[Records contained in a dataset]

Segment Open

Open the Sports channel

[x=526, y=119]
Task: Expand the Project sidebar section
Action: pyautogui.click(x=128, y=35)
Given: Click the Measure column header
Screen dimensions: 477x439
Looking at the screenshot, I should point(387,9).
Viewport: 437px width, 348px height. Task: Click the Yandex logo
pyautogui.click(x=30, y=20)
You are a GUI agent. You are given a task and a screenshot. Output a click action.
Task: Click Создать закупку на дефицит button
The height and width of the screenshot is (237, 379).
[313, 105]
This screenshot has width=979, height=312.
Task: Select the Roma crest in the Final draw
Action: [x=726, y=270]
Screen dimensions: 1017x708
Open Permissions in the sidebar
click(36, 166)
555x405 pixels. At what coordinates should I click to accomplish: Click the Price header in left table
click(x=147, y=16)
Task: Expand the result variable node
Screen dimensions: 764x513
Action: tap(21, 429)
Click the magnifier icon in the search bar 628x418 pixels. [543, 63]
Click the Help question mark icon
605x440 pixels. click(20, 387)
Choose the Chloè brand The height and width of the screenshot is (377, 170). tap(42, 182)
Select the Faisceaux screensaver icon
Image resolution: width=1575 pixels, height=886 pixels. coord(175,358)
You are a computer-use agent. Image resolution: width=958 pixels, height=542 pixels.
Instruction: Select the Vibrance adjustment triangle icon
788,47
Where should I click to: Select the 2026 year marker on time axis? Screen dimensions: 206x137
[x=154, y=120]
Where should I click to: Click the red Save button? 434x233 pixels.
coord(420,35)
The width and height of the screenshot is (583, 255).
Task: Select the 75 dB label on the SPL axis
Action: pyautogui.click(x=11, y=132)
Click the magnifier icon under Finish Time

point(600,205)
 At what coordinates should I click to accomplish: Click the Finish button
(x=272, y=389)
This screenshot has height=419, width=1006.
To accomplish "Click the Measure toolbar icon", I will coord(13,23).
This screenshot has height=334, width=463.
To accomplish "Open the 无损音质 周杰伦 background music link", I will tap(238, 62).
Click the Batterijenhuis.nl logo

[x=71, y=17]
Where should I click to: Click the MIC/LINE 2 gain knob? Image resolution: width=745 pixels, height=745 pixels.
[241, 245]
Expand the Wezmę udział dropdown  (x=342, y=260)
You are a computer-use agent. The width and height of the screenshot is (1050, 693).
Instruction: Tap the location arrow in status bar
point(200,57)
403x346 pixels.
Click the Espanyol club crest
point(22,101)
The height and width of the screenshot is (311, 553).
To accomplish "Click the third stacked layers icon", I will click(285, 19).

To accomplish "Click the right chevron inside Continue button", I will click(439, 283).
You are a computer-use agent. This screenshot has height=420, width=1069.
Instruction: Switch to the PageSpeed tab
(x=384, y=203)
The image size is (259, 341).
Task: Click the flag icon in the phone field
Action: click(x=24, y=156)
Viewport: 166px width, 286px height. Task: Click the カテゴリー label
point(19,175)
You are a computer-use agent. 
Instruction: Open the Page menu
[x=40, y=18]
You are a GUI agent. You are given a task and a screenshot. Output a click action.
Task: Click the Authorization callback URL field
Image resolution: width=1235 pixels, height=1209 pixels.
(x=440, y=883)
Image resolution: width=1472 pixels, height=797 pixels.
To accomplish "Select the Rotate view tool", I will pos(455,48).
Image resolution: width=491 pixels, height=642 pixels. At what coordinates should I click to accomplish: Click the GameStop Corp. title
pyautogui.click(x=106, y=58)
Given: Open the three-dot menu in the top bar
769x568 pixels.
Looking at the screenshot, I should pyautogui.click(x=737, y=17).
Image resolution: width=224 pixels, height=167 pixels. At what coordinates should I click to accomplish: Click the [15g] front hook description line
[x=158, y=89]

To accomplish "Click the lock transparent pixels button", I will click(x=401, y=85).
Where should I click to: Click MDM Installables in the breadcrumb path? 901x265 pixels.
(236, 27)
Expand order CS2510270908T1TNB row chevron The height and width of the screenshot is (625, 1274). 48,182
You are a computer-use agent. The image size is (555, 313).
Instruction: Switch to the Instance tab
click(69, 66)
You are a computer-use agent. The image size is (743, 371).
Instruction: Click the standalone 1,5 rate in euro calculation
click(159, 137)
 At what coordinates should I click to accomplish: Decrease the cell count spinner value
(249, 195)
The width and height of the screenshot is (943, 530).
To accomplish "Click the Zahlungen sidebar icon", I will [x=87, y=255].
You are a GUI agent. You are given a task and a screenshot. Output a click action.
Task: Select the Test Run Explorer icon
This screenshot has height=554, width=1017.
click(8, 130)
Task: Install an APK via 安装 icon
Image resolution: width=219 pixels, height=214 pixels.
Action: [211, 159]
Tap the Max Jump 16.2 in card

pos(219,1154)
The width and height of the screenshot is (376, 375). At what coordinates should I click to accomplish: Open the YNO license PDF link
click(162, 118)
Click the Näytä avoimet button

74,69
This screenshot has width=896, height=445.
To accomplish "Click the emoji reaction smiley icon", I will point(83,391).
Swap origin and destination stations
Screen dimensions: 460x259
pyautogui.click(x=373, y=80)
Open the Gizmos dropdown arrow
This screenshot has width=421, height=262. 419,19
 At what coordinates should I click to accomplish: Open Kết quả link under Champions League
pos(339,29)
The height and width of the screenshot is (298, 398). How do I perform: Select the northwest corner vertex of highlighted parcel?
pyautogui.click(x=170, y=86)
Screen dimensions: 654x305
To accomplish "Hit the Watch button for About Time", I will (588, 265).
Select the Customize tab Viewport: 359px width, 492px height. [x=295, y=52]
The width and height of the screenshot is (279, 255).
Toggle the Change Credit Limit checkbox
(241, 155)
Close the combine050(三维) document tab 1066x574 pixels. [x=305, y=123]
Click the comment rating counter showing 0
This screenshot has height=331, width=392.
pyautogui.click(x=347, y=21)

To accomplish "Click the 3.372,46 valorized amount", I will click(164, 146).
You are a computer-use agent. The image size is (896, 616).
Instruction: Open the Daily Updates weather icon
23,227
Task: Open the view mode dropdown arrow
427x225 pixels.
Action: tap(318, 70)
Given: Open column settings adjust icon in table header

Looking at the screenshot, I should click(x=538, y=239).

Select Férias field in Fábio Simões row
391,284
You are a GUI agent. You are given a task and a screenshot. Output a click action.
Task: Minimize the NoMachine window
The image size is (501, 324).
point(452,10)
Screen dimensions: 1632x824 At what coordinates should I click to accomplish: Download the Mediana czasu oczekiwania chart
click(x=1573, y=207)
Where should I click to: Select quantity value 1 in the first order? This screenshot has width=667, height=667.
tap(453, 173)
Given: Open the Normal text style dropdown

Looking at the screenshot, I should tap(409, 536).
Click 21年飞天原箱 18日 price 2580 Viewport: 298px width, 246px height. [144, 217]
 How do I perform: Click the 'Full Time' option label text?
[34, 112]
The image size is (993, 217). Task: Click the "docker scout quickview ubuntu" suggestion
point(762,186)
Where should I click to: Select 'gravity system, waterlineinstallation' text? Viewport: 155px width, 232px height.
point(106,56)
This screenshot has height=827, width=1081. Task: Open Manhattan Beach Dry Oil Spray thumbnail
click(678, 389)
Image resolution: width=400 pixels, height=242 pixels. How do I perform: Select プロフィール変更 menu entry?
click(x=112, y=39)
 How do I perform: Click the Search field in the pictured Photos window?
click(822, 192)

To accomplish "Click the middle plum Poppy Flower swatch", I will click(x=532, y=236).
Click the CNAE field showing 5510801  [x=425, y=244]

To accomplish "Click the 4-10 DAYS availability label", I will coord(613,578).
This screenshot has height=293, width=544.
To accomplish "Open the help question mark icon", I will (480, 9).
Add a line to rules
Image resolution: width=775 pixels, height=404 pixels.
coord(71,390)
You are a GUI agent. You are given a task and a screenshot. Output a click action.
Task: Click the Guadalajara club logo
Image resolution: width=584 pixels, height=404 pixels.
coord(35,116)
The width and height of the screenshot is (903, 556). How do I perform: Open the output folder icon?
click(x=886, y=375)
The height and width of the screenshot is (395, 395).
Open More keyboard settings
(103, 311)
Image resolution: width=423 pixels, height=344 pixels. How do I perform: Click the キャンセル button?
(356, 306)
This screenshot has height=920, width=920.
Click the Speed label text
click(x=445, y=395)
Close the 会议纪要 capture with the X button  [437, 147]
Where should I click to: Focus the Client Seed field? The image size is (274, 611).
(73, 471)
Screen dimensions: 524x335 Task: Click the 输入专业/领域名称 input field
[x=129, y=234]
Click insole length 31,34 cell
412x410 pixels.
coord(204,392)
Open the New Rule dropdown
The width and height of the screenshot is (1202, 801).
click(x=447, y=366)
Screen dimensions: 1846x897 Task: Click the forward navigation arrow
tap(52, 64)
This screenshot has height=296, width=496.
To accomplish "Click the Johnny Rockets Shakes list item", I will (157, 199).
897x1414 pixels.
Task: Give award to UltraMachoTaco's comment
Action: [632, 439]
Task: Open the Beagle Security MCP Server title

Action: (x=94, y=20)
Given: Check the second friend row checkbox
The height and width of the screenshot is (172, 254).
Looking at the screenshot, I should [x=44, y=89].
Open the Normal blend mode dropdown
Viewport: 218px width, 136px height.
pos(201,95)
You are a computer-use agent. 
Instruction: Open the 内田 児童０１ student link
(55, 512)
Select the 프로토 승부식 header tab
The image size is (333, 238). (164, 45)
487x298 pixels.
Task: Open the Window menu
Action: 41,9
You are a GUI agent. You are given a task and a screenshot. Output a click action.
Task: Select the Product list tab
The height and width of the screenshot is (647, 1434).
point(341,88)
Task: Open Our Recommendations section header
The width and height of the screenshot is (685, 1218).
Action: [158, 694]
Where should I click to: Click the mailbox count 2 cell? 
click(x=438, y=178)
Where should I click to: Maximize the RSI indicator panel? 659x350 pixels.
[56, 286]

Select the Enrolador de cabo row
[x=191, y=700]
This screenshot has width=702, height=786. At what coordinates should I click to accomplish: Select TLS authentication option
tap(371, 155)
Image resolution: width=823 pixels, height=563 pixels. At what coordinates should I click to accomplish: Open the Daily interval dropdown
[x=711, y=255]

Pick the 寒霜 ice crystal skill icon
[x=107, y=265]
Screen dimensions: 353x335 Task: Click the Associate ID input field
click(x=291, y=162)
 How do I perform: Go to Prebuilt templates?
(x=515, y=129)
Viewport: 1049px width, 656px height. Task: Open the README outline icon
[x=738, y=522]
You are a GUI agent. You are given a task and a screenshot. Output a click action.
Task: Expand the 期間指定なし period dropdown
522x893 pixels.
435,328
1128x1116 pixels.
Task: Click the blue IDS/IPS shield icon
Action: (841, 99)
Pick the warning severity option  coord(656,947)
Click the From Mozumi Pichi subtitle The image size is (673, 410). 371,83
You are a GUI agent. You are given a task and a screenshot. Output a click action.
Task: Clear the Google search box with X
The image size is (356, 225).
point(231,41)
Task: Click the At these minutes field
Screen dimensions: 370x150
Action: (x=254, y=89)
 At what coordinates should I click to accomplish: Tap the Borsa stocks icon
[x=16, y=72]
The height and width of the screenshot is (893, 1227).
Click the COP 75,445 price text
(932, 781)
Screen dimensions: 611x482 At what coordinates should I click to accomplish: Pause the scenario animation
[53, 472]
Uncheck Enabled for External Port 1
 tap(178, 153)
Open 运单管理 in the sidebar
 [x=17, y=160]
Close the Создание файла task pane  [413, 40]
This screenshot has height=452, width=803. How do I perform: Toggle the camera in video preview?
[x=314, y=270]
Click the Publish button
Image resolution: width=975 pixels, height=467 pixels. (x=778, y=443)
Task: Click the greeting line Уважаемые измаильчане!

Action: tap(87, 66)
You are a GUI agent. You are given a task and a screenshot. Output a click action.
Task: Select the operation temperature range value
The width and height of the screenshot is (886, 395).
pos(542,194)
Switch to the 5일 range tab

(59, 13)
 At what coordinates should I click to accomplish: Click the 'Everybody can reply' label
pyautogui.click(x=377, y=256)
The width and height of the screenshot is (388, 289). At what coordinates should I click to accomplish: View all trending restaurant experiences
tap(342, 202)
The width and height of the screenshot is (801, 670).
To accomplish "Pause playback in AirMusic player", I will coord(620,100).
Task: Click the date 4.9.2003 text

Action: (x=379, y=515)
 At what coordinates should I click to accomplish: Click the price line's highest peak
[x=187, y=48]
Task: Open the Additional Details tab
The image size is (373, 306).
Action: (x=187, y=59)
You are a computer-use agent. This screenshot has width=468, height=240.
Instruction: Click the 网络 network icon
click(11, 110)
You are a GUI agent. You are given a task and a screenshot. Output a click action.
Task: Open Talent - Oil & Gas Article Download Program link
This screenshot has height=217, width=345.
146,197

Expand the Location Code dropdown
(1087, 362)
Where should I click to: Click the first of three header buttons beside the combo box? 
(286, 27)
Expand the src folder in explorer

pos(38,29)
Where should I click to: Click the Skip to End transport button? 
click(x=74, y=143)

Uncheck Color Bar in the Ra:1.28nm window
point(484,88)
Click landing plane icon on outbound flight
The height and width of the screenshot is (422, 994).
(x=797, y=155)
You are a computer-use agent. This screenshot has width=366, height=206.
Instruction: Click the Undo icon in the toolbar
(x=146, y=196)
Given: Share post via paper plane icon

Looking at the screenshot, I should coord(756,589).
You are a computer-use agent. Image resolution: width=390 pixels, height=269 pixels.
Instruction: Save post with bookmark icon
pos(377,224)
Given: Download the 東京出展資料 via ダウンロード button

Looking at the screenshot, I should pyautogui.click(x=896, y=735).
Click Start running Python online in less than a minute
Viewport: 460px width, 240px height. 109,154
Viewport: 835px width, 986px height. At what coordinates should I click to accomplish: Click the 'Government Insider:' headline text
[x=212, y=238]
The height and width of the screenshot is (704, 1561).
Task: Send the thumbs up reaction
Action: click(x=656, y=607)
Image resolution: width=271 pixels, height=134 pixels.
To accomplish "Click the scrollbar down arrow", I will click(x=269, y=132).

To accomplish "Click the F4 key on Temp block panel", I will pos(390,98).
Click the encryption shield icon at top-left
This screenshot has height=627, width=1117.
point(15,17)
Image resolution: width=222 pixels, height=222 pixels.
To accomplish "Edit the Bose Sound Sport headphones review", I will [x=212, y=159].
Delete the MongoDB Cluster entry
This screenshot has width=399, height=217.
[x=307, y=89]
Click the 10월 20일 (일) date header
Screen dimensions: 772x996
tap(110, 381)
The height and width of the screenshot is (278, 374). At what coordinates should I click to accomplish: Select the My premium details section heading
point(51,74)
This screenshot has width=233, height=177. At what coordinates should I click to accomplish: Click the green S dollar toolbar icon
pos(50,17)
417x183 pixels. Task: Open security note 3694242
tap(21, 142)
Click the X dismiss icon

Segment Closed

▶ **Exercise prompt**:
Set down again, word for word, the stretch of records from the line with "Close the 会议纪要" to the line with "Given: Check the second friend row checkbox", both of those lines included.

▶ **Completed exercise**:
Close the 会议纪要 capture with the X button  [437, 147]
Where should I click to: Focus the Client Seed field? The image size is (274, 611).
(73, 471)
Screen dimensions: 524x335 Task: Click the 输入专业/领域名称 input field
[x=129, y=234]
Click insole length 31,34 cell
412x410 pixels.
coord(204,392)
Open the New Rule dropdown
The width and height of the screenshot is (1202, 801).
click(x=447, y=366)
Screen dimensions: 1846x897 Task: Click the forward navigation arrow
tap(52, 64)
This screenshot has height=296, width=496.
To accomplish "Click the Johnny Rockets Shakes list item", I will (157, 199).
897x1414 pixels.
Task: Give award to UltraMachoTaco's comment
Action: [632, 439]
Task: Open the Beagle Security MCP Server title

Action: (x=94, y=20)
Given: Check the second friend row checkbox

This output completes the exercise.